◆ What you need to do: What is needed is an exact copy of every line in the listing.

Start of Block

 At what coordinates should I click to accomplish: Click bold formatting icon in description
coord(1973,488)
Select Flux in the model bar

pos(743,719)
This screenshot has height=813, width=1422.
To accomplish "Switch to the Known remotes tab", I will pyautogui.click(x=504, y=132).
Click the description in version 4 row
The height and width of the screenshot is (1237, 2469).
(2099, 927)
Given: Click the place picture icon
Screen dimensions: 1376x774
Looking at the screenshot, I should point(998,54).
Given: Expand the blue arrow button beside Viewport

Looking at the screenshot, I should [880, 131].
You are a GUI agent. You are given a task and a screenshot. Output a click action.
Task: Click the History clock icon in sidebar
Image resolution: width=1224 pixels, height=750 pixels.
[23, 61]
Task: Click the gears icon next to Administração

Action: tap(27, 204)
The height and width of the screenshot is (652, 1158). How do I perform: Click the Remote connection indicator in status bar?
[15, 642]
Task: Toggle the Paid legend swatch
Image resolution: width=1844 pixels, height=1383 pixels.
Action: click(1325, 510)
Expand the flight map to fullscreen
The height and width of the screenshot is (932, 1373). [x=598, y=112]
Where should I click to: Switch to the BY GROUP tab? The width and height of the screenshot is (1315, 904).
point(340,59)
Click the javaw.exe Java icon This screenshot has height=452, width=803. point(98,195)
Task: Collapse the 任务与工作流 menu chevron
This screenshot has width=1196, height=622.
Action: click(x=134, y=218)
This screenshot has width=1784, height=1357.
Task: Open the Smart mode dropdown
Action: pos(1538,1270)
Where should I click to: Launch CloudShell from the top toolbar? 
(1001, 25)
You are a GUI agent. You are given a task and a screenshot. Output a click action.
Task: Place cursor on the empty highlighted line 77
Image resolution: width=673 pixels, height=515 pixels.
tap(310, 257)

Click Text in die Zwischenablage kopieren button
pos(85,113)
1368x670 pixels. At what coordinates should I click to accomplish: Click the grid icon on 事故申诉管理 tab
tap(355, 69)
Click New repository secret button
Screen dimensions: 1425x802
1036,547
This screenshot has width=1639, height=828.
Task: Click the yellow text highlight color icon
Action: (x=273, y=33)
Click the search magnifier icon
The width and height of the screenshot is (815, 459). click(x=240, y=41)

End of Block

◆ Task result:
 At what coordinates should I click to accomplish: Click bold formatting icon in description
coord(1973,488)
Select Flux in the model bar

pos(743,719)
This screenshot has height=813, width=1422.
To accomplish "Switch to the Known remotes tab", I will pyautogui.click(x=504, y=132).
Click the description in version 4 row
The height and width of the screenshot is (1237, 2469).
(2099, 927)
Given: Click the place picture icon
Screen dimensions: 1376x774
Looking at the screenshot, I should point(998,54).
Given: Expand the blue arrow button beside Viewport

Looking at the screenshot, I should [880, 131].
You are a GUI agent. You are given a task and a screenshot. Output a click action.
Task: Click the History clock icon in sidebar
Image resolution: width=1224 pixels, height=750 pixels.
[23, 61]
Task: Click the gears icon next to Administração

Action: tap(27, 204)
The height and width of the screenshot is (652, 1158). How do I perform: Click the Remote connection indicator in status bar?
[15, 642]
Task: Toggle the Paid legend swatch
Image resolution: width=1844 pixels, height=1383 pixels.
Action: click(1325, 510)
Expand the flight map to fullscreen
The height and width of the screenshot is (932, 1373). [x=598, y=112]
Where should I click to: Switch to the BY GROUP tab? The width and height of the screenshot is (1315, 904).
point(340,59)
Click the javaw.exe Java icon This screenshot has height=452, width=803. point(98,195)
Task: Collapse the 任务与工作流 menu chevron
This screenshot has width=1196, height=622.
Action: click(x=134, y=218)
This screenshot has width=1784, height=1357.
Task: Open the Smart mode dropdown
Action: pos(1538,1270)
Where should I click to: Launch CloudShell from the top toolbar? 
(1001, 25)
You are a GUI agent. You are given a task and a screenshot. Output a click action.
Task: Place cursor on the empty highlighted line 77
Image resolution: width=673 pixels, height=515 pixels.
tap(310, 257)

Click Text in die Zwischenablage kopieren button
pos(85,113)
1368x670 pixels. At what coordinates should I click to accomplish: Click the grid icon on 事故申诉管理 tab
tap(355, 69)
Click New repository secret button
Screen dimensions: 1425x802
1036,547
This screenshot has width=1639, height=828.
Task: Click the yellow text highlight color icon
Action: (x=273, y=33)
Click the search magnifier icon
The width and height of the screenshot is (815, 459). click(x=240, y=41)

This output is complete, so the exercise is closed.